• [Extrait du texte]
—————
Avec son dernier album RAVE sorti le 12 avril, Hyacinthe passe clairement au niveau supérieur en termes de conjugaison d’influences.
Rap laconique, pop décomplexée et expérimentations électroniques : le mélange est savant, avec une volonté assumée du tube, du jump et de la mélodie. Hyacinthe est sorti du trash pour entrer dans le soleil tout en gardant son spleen habituel. Les textes y sont toujours d’une sensibilité tranchante, combatifs, puissants, journaux sincères d’un rappeur français. Histoire de curseur et conteur d’histoire : discussion-fleuve autour d’une belle réflexivité avec l’intéressé.
Manifesto XXI – Qu’est-ce qui a fait qu’entre le précédent album et celui qui vient de sortir, tu es passé d’un truc plutôt trash à quelque chose de plus émo ?
—————
• [Données extraites]
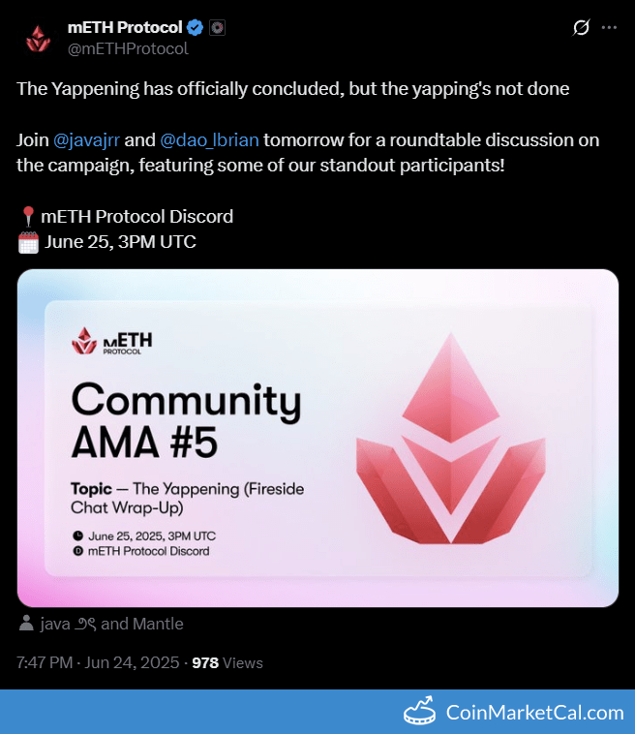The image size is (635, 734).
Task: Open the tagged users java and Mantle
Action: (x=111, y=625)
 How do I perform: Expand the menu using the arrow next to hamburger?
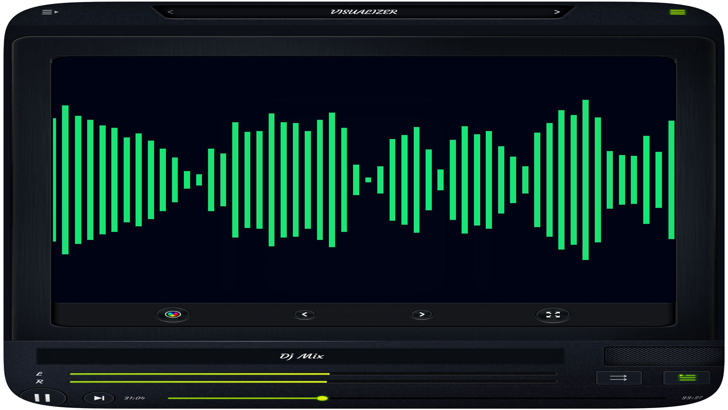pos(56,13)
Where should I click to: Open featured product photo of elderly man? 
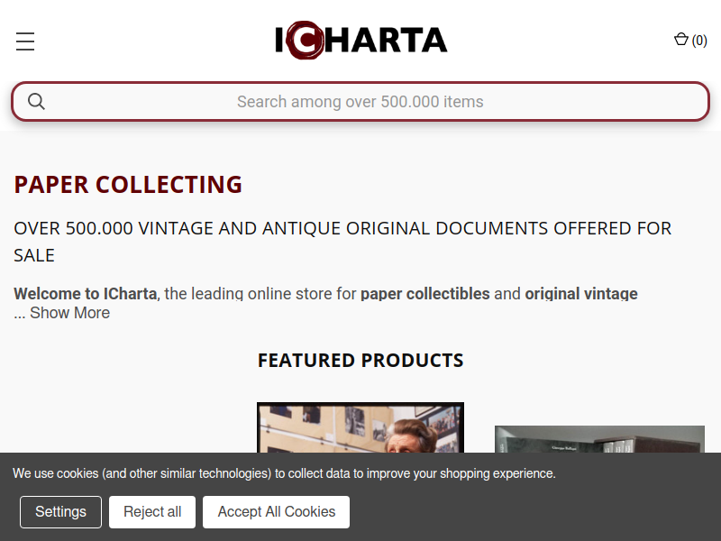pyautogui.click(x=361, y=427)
—————
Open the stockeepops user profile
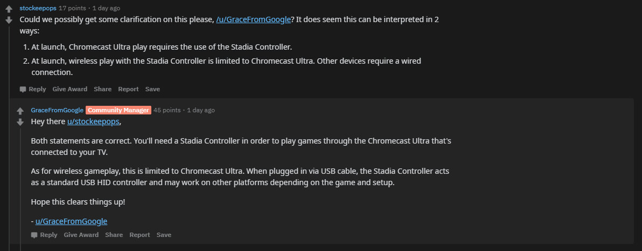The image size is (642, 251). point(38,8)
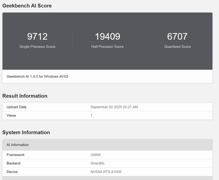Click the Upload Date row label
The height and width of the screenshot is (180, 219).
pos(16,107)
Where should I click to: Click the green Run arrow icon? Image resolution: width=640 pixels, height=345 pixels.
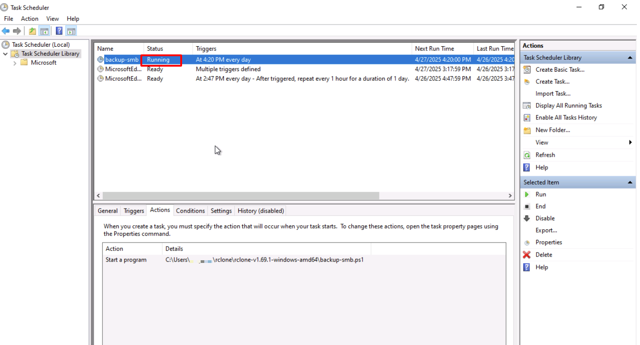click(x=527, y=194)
—————
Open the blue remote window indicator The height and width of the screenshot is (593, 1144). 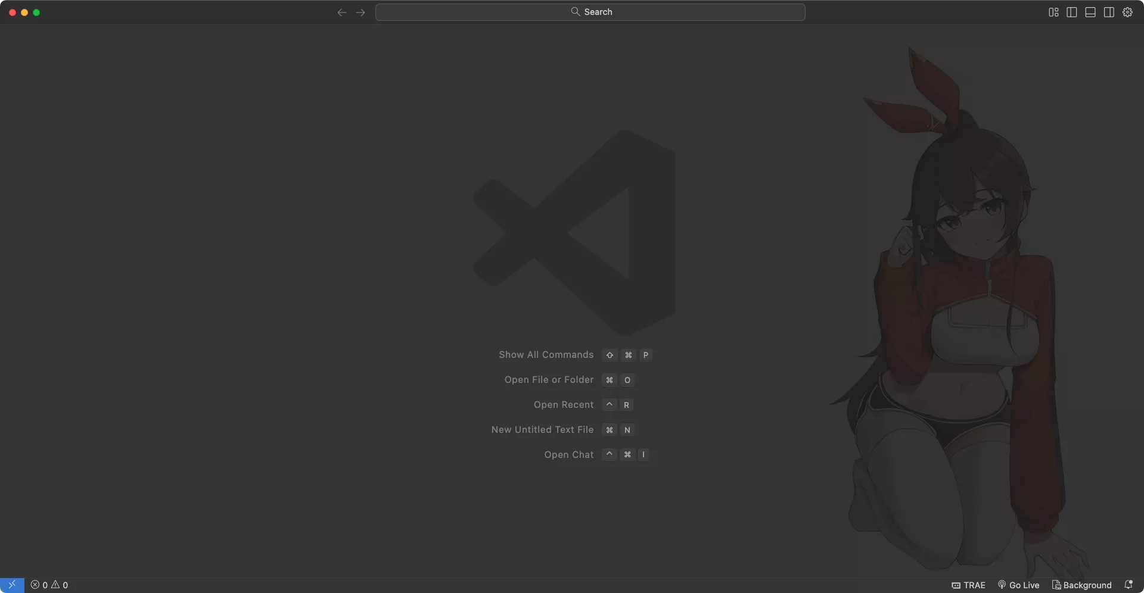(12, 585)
—————
• [Consignes]
a - D'après l'article sur Hyacinthe, quand son album RAVE est-il sorti ?
b - Dans l'article sur Hyacinthe, reprenez le passage qui commence aux mots « Rap laconique, pop » et s'arrête après « réflexivité avec l’intéressé. », en changeant « spleen » en « mélancolie ».
c - Quels sont les éléments qui composent le mélange musical décrit dans l'article sur Hyacinthe ? Citez-les tous.

• [Réponses]
a - Le 12 avril.

b -
Rap laconique, pop décomplexée et expérimentations électroniques : le mélange est savant, avec une volonté assumée du tube, du jump et de la mélodie. Hyacinthe est sorti du trash pour entrer dans le soleil tout en gardant son mélancolie habituel. Les textes y sont toujours d’une sensibilité tranchante, combatifs, puissants, journaux sincères d’un rappeur français. Histoire de curseur et conteur d’histoire : discussion-fleuve autour d’une belle réflexivité avec l’intéressé.

c - Rap laconique, pop décomplexée, expérimentations électroniques.